▶ Records provided:
· · · · ·
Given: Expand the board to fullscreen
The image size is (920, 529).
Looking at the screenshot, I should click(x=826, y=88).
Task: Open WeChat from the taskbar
· · · · ·
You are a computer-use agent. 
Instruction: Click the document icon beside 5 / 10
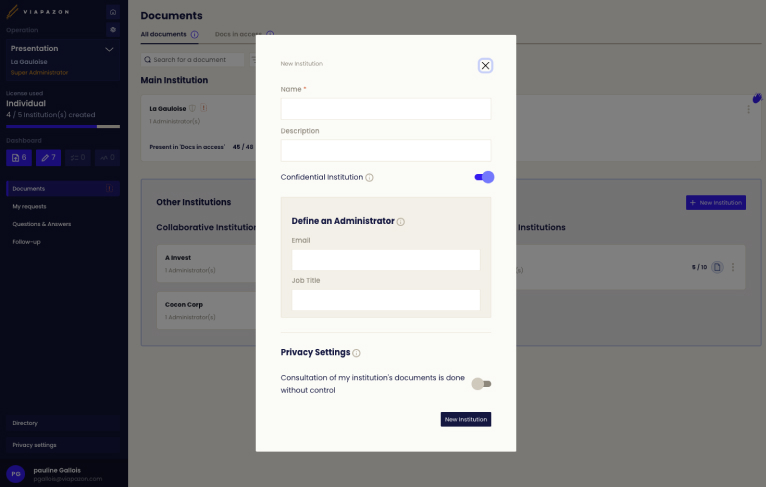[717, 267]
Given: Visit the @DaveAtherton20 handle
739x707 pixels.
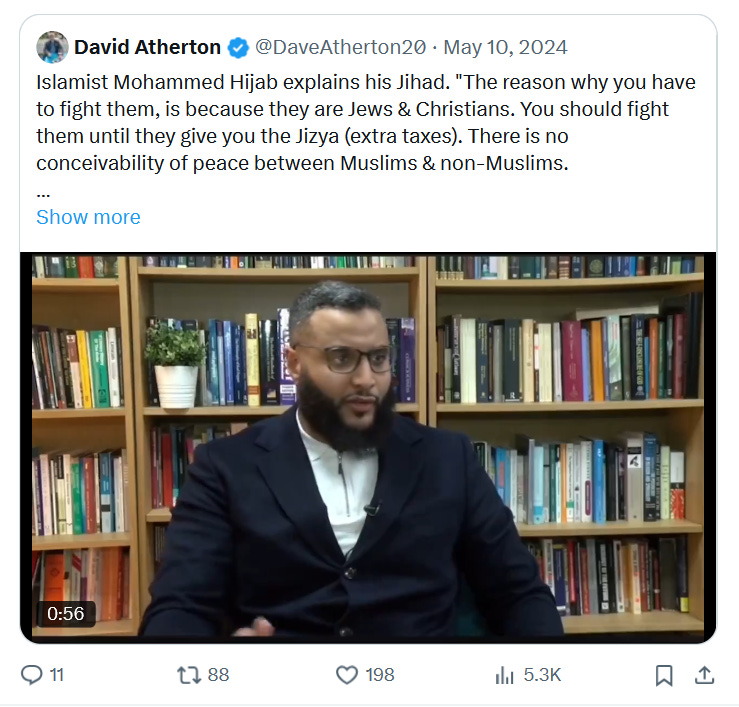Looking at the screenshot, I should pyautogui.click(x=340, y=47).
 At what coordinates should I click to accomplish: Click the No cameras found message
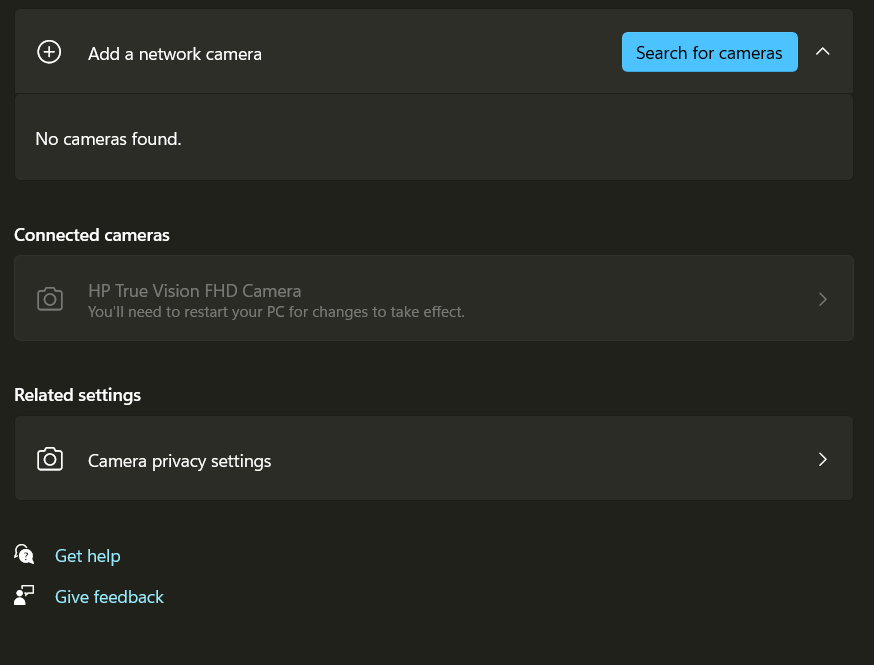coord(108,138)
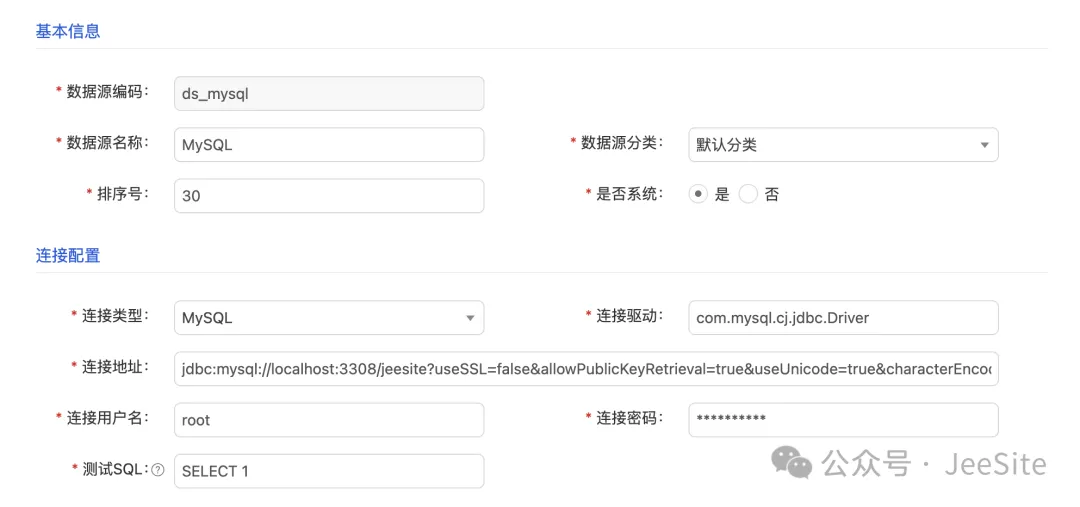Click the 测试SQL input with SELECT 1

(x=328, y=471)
· · · · ·
▶ What you need to do: The range runs from the line above containing "Given: Expand the board to fullscreen" to the line containing "Task: Open WeChat from the taskbar", inclusive. Restate those lines word for word and no others.

▶ Answer to this exercise:
Given: Expand the board to fullscreen
The image size is (920, 529).
Looking at the screenshot, I should click(x=826, y=88).
Task: Open WeChat from the taskbar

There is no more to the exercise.